# What to do
Every record needs to be repeated exactly; its pictures do not.
◇ ◇ ◇ ◇ ◇ ◇ ◇
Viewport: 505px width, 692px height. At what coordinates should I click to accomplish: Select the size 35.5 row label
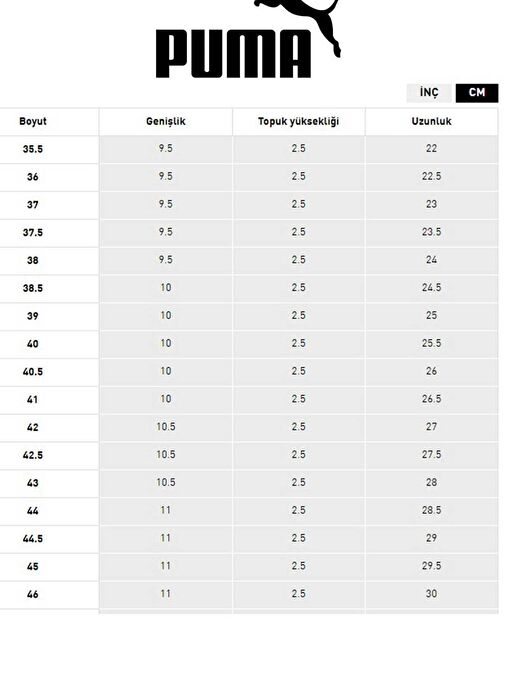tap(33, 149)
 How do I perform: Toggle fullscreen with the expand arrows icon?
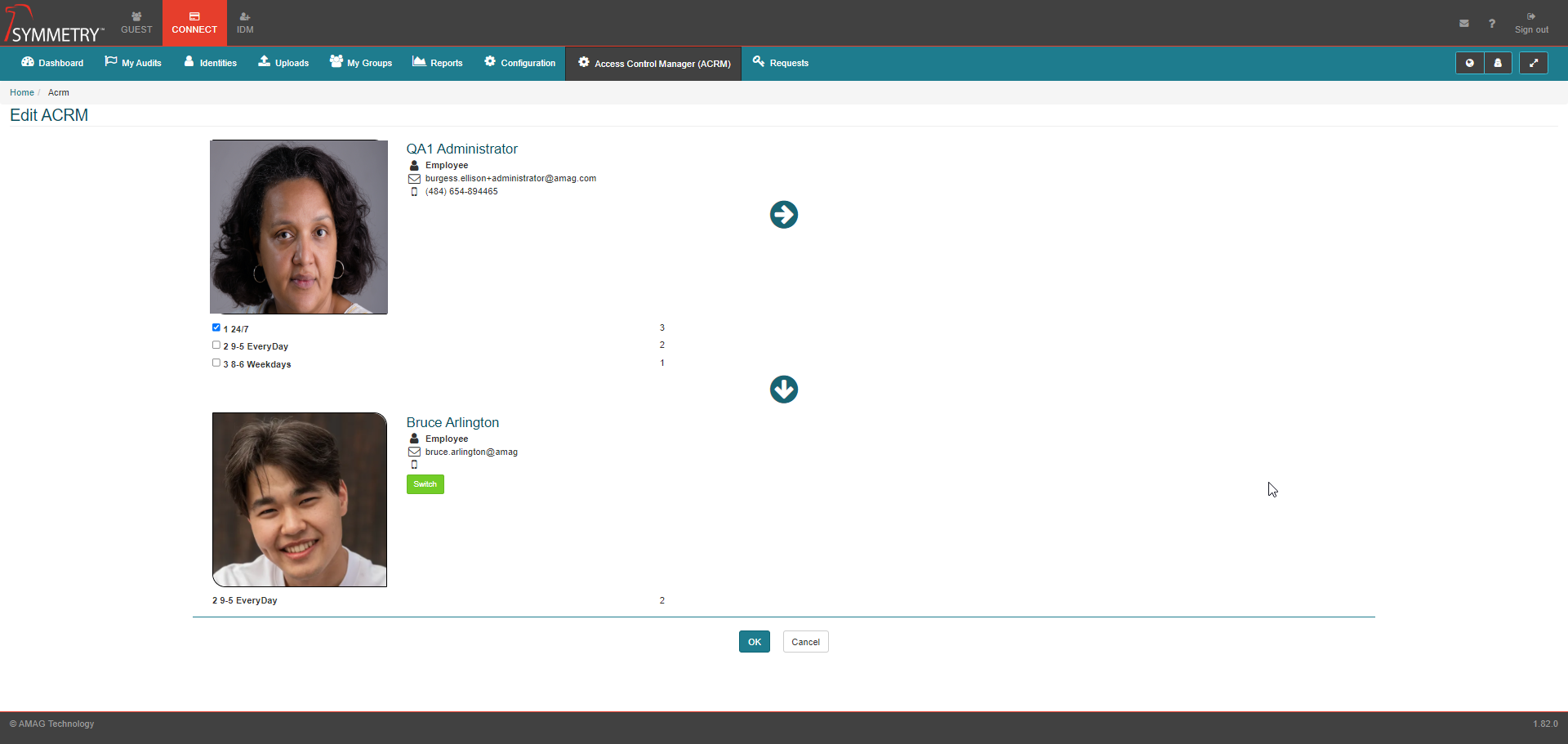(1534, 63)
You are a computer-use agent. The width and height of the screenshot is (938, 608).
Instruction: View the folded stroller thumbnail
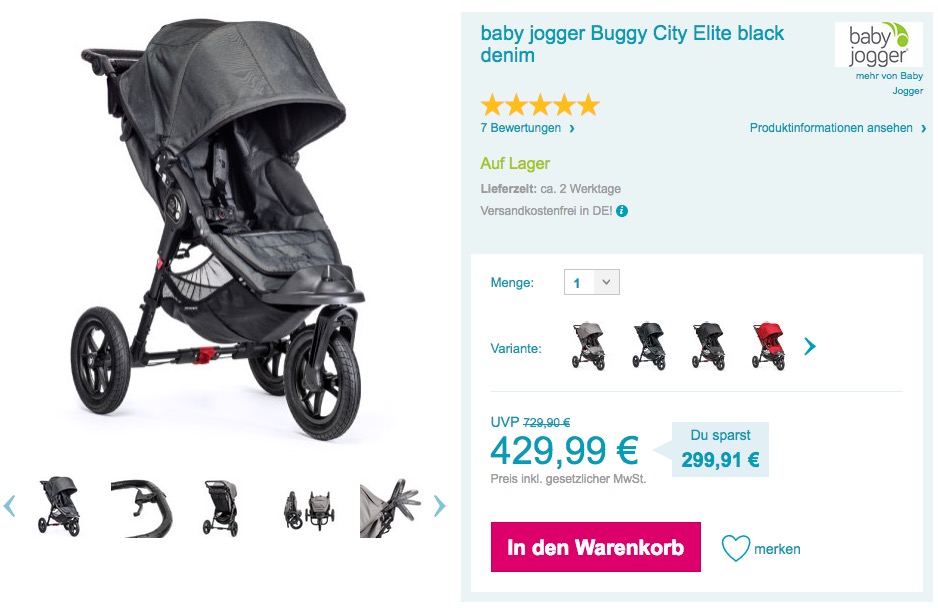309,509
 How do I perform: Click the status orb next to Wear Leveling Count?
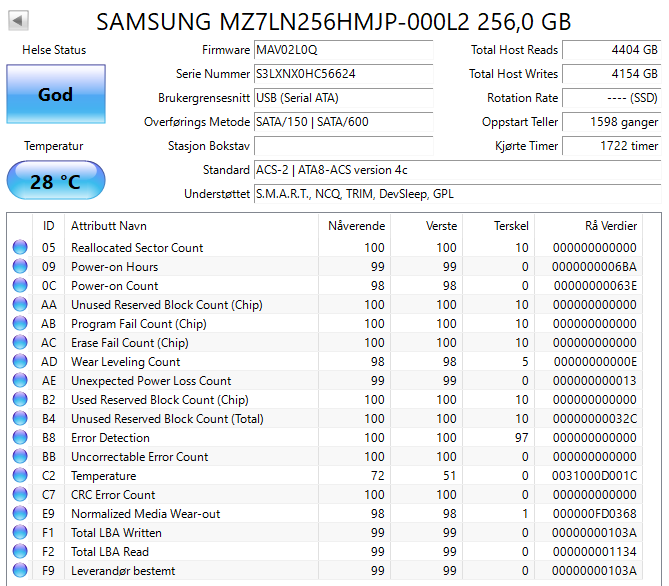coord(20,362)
◇ ◇ ◇ ◇ ◇ ◇ ◇
# Final answer
Viewport: 505px width, 692px height. At what coordinates should I click to accomplish: Select the size 35.5 row label
tap(33, 149)
 How do I perform: Toggle fullscreen with the expand arrows icon?
(1534, 63)
You are a computer-use agent. The width and height of the screenshot is (938, 608).
Instruction: View the folded stroller thumbnail
309,509
 How do I perform: Click the status orb next to Wear Leveling Count?
coord(20,362)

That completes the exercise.